(HOW TO COMPLETE THIS TASK): Lines in the listing below that include the word "loạt" need to be copied.

(RECORDS FOR THE EXERCISE):
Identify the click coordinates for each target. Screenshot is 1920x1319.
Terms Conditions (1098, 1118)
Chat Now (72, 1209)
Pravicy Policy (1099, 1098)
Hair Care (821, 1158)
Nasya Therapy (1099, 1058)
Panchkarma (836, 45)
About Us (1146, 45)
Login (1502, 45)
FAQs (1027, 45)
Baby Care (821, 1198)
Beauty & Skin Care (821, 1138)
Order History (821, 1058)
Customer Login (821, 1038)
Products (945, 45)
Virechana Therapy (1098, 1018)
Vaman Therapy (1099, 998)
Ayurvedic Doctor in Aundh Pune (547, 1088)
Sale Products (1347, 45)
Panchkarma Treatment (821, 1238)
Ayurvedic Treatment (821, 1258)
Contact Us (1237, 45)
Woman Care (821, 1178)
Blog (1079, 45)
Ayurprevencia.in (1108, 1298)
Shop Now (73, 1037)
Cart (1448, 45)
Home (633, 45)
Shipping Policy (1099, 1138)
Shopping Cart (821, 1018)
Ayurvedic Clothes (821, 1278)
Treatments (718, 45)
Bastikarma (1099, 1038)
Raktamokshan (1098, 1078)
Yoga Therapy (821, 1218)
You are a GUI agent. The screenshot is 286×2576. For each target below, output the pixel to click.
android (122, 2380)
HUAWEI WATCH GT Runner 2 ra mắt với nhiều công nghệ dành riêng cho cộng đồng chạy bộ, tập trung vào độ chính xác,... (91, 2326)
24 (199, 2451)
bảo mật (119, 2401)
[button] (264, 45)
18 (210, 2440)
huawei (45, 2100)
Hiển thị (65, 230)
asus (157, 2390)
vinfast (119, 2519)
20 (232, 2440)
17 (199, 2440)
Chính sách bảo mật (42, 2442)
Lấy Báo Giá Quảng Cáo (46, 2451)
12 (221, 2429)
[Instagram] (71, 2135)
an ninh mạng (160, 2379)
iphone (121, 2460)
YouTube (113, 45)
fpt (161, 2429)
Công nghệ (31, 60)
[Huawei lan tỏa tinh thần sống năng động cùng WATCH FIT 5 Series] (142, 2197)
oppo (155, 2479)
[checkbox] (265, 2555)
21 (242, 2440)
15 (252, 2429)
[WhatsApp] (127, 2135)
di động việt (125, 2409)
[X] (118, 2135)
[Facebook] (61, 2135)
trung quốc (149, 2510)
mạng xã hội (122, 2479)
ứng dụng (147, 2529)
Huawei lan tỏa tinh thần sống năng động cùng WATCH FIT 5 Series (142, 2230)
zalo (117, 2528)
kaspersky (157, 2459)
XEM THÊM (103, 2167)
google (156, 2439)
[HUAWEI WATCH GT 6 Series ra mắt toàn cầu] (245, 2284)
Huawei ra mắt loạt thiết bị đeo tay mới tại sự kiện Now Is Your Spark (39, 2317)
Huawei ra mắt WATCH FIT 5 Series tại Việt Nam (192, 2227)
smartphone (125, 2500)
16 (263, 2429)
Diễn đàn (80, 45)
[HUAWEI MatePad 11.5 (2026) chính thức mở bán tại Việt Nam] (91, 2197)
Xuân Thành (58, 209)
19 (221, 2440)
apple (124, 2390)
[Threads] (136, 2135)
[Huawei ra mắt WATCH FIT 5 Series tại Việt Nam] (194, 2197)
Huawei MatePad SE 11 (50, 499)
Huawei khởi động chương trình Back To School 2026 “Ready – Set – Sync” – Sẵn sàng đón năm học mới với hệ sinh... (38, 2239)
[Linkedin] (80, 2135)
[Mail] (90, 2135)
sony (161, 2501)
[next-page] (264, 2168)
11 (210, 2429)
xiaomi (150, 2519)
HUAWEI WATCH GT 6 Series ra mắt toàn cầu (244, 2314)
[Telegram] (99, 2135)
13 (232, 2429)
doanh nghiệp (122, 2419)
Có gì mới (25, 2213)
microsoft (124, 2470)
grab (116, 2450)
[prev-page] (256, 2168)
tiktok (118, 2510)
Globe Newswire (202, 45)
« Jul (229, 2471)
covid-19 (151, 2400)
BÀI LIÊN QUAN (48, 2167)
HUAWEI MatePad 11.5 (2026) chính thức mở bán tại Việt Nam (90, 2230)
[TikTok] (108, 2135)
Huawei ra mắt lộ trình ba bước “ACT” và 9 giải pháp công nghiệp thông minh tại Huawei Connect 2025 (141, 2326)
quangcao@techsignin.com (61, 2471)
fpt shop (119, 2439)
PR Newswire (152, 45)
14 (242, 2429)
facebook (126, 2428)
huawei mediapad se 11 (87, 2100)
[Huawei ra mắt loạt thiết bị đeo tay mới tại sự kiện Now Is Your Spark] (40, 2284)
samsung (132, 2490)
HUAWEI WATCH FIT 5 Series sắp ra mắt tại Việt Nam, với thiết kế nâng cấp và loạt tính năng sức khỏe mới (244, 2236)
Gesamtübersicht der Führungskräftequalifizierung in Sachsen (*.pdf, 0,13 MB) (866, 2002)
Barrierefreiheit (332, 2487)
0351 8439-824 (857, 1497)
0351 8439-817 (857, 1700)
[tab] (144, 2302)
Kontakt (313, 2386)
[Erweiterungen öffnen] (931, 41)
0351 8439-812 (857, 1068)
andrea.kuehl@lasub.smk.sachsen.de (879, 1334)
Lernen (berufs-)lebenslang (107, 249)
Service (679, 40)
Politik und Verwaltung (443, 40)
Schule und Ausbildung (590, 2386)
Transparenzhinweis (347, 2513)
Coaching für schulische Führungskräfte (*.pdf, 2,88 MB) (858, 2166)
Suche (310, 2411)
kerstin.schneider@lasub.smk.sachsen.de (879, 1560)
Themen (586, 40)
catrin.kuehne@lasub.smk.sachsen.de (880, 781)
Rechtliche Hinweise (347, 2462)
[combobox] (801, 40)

(REPLY):
Huawei ra mắt loạt thiết bị đeo tay mới tại sự kiện Now Is Your Spark (39, 2317)
[Huawei ra mắt loạt thiết bị đeo tay mới tại sự kiện Now Is Your Spark] (40, 2284)
HUAWEI WATCH FIT 5 Series sắp ra mắt tại Việt Nam, với thiết kế nâng cấp và loạt tính năng sức khỏe mới (244, 2236)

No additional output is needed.